I could tell from their faces as I ran out of the church. And from what they were saying.
‘You’re a wicked girl,’ hissed Mr Kinloch from the Wool Growers’ Association.
I didn’t blame him. I’d probably think the same if I saw a kid do what I’d just done. Ruin her own dad’s wedding. Leave a church in uproar and a bride in tears and a minister in shock.
I wish Dad had listened all those times I tried to talk to him.
But parents don’t listen when love’s made them dopey. You just have to go along with their mad plans and hope everyone doesn’t end up in the poo. That’s what I was telling myself this arvo in church while Mrs Conti from the cake shop was playing ‘Here Comes the Bride’ on the organ.
‘It’ll be okay,’ I said in my head as Dad and Eileen stepped up to the altar. ‘We can get through this.
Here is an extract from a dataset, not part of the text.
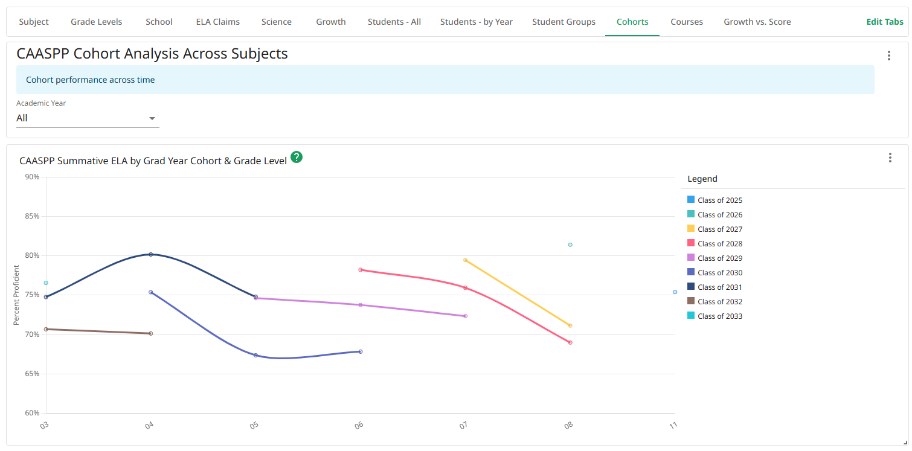Screen dimensions: 912x451
Task: Toggle Class of 2028 legend series
Action: (719, 243)
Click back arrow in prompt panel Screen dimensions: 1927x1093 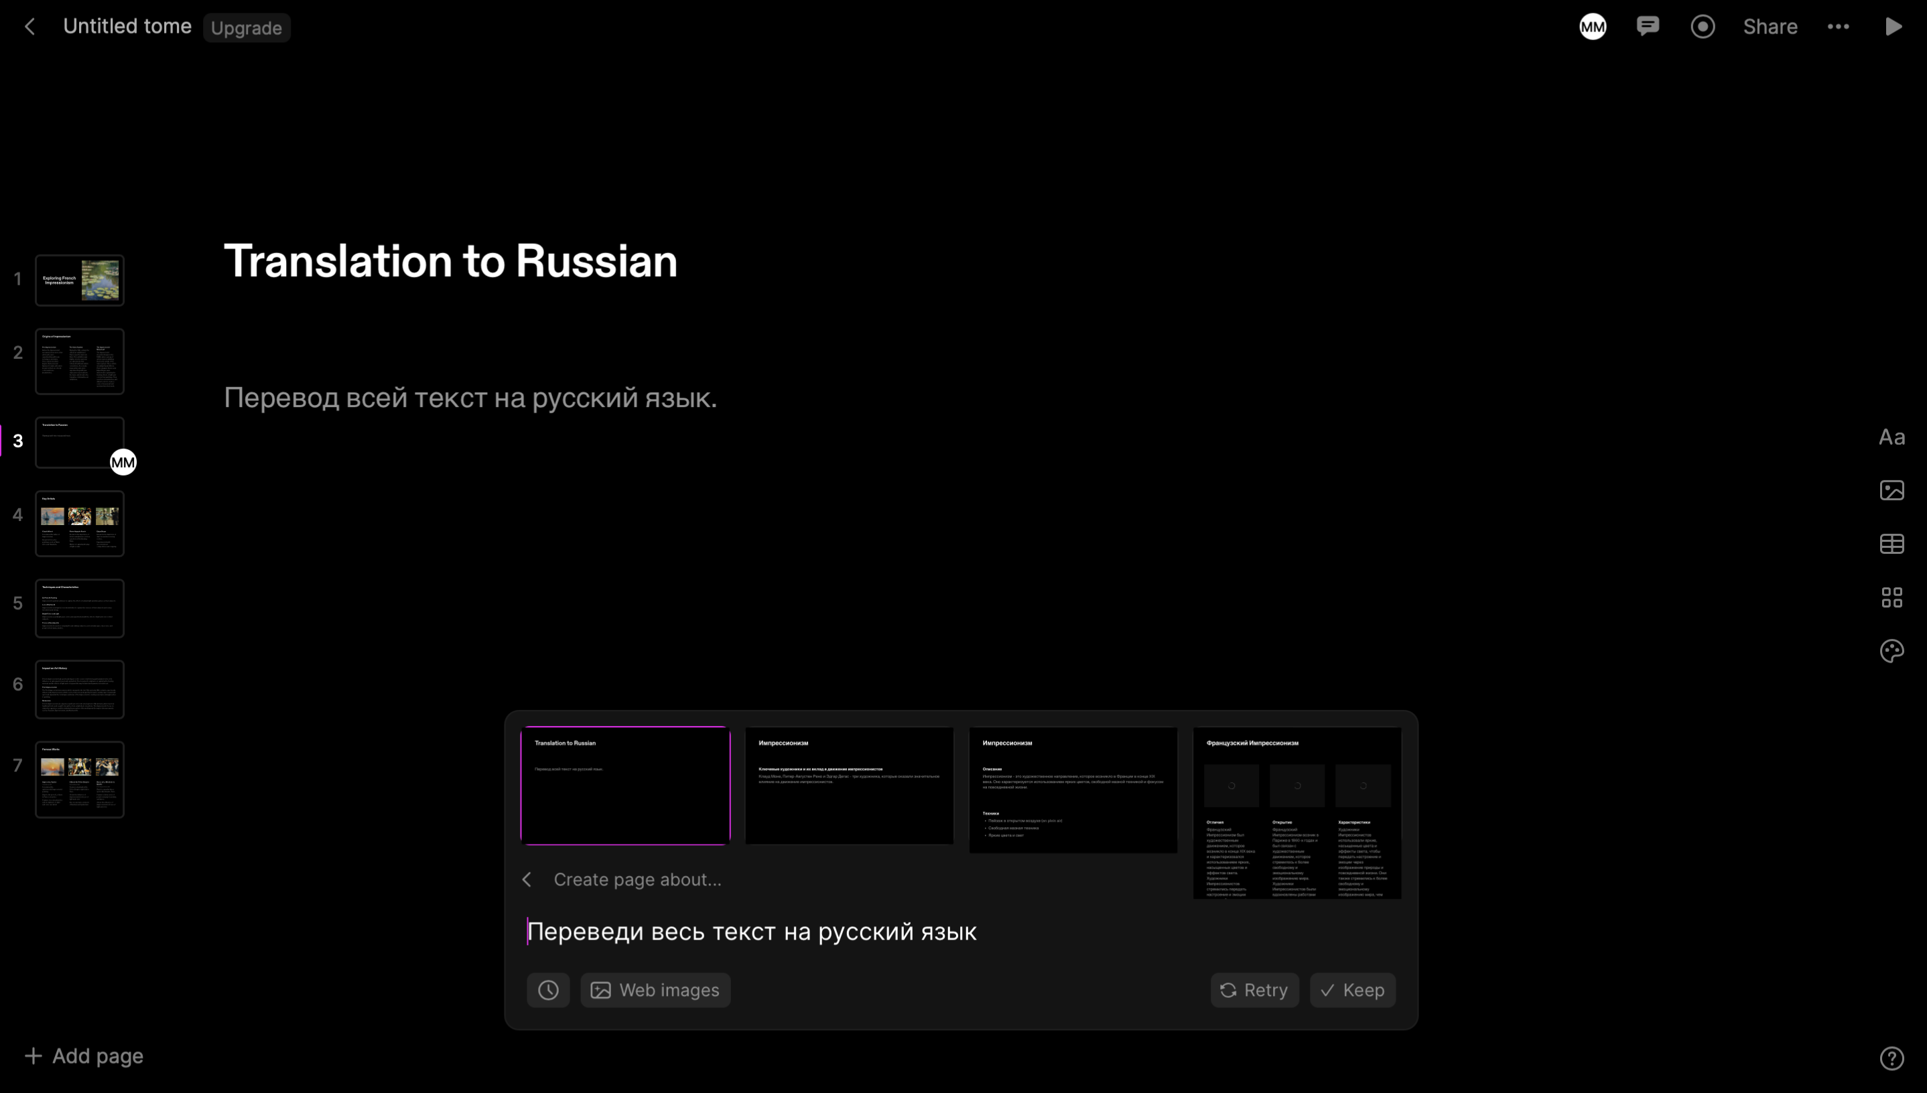click(x=528, y=879)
Dad’s a really good dad even though his brain has turned to confetti, and Eileen’s not a bad person even though she does dribble a bit when she loses her temper. We’ll be right.’
I wanted to believe it heaps. But it was no good. My neck was hurting. I always get neck tension when I try and lie to myself.
I thought a curried-egg sandwich might help. I reached for the one next to me on the pew, the one I’d pinched from the caterers when we’d dropped into the Scout Hall on the way to the church to check that the glitter ball had arrived for the reception.
I hoped the bread hadn’t gone too hard in the heat. Rev Arnott’s voice was pretty quiet and I didn’t want to disrupt the ceremony with crunching. I lifted the sandwich to my mouth.
And froze.
There was a slug sitting on the bread.
Looking at me.
It was more of a worm than a slug, slimy and sort of veiny. I’d never seen one like it before, and Dad’s a shearer so I’ve seen lots. You wouldn’t believe some of the things that crawl out of sheep’s bottoms.
I glared at it and went to knock it off. That’s when I saw Rory glaring at me.
You’d think grown adults would know better than to put two kids who hate each other side by side on the same pew. Even love-fuddled adults with new shoes that are hurting them a bit should know better than that. But Dad and Eileen were determined.
‘She’s your step-sister,’ Eileen had hissed to Rory when we got to the church. ‘Sit next to her.’
‘Aw, Mum … ’ Rory had moaned.
Dad had taken me to one side and given me a pep talk.
‘Dawn,’ he’d said, squeezing my shoulders. ‘I know it’s not easy, but we’ll all feel more comfortable with each other once we’re living together and getting to know each other better.’
I opened my mouth to remind Dad that Rory and me have known each other for eight years and he’s hated my guts for five and I’ve been going off him in a big way for at least four and a half.
Then Mrs Conti deafened us with the organ, and the wedding started.
Two minutes later Rory was grabbing my sandwich.
‘That’s mine,’ I whispered, furious. ‘Hands off.’
We struggled over the sandwich.
‘The worm’s mine,’ grunted Rory.
He let go of the sandwich and grabbed the worm.
I chewed my sandwich angrily. How’s anyone meant to like a person who keeps worms as pets? Specially when that person’s a year older than you and is meant to be setting a good example.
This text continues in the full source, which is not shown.